Stated exercise ->
Repeat the part of the passage on Specter's recordings starting at "In addition to" and ending at "(Delmark DE-744, 2000)", word for word.

Provided passage ->
--- Begin ---
Jazz influences prevailed as time passed, and Specter invited Brother Jack McDuff to play the Hammond organ on the next album, Left Turn On Blue (1996). Lenny Lynn took over vocal duties on the next release, Blues Spoken Here (1998). In 2000, Speculatin came out but Specter eschewed vocals altogether, releasing 13 instrumental tracks. Is What It Is with Steve Freund (2004) was followed by Live in Chicago (2008).

In addition to his recordings, Specter undertakes frequent tours to Europe and beyond.

==Discography==
- Bluebird Blues (Delmark DD-652, 1991) - with Barkin' Bill Smith, Ronnie Earl
- Fortune Tellin' Man, Jesse Fortune (Delmark DD-658, 1993)
- Blueplicity (Delmark DD-664, 1994) - with Tad Robinson
- Live in Europe (Delmark DE-677, 1995) - with Tad Robinson
- Left Turn on Blue (Delmark DE-693, 1996) - with Lynwood Slim, Jack McDuff
- Blues Spoken Here (Delmark DE-721, 1998) - with Lenny Lynn, Eric Alexander
- Speculatin (Delmark DE-744, 2000)
- Is What It Is (Delmark DE-779, 2004) - with Steve Freund
- Live in Chicago (Delmark DE-794, 2008) - with Jimmy Johnson, Tad Robinson, Sharon Lewis
- Spectified (Fret12 30021, 2010)
--- End ---
(Dataset records)
--- Begin ---
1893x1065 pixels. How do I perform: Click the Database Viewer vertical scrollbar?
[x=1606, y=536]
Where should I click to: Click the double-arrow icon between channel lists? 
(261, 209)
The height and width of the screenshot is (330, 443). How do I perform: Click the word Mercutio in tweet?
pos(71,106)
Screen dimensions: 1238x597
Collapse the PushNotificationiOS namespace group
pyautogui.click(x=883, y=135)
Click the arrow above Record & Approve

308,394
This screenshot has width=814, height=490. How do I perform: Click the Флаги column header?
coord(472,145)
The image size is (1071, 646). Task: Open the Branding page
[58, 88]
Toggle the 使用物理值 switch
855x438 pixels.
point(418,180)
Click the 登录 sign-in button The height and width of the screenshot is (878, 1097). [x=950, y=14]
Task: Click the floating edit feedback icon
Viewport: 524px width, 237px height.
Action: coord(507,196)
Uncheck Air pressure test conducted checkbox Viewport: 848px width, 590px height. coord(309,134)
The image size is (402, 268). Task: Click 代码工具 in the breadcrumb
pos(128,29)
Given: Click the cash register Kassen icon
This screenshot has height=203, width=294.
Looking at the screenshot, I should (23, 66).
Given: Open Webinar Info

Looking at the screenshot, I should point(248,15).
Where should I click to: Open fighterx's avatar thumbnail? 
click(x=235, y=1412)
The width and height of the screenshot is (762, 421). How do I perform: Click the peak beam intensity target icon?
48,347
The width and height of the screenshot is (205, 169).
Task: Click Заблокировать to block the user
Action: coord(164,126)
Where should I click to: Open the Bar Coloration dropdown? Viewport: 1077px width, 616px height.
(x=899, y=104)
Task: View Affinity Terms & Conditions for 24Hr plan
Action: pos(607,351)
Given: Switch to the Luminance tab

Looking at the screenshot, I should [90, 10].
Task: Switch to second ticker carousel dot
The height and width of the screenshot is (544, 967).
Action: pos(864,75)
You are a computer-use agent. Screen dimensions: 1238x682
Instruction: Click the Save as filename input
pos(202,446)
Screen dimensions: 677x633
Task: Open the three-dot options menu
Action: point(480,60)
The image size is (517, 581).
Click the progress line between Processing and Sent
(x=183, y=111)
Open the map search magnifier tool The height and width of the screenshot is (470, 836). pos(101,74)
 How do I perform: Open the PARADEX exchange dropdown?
--- End ---
Result of this task ->
In addition to his recordings, Specter undertakes frequent tours to Europe and beyond.

==Discography==
- Bluebird Blues (Delmark DD-652, 1991) - with Barkin' Bill Smith, Ronnie Earl
- Fortune Tellin' Man, Jesse Fortune (Delmark DD-658, 1993)
- Blueplicity (Delmark DD-664, 1994) - with Tad Robinson
- Live in Europe (Delmark DE-677, 1995) - with Tad Robinson
- Left Turn on Blue (Delmark DE-693, 1996) - with Lynwood Slim, Jack McDuff
- Blues Spoken Here (Delmark DE-721, 1998) - with Lenny Lynn, Eric Alexander
- Speculatin (Delmark DE-744, 2000)